Screenshot grounding data:
== == ==
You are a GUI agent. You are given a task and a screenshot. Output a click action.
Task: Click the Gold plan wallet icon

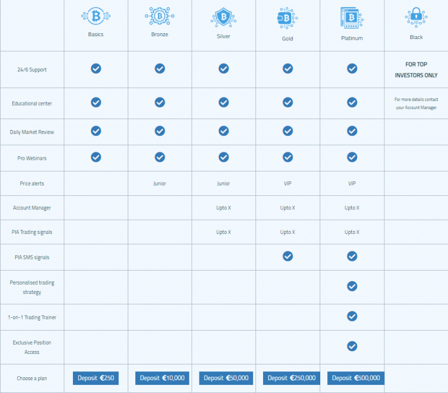pyautogui.click(x=288, y=19)
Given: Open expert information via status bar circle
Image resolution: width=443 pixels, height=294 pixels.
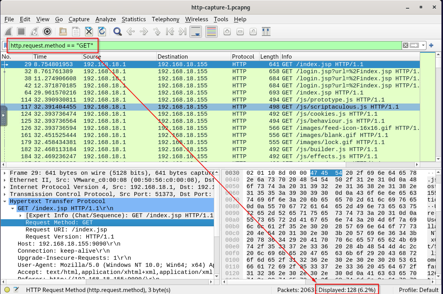Looking at the screenshot, I should [7, 290].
== == ==
(TASK BRIEF): Restate the entries above word for word, minus the pictures.

(ANSWER TO THIS PROBLEM):
You are a GUI agent. You are given a task and a screenshot. Output a click action.
Task: Click the Gold plan wallet icon

pyautogui.click(x=288, y=19)
Given: Open expert information via status bar circle
Image resolution: width=443 pixels, height=294 pixels.
Looking at the screenshot, I should [7, 290].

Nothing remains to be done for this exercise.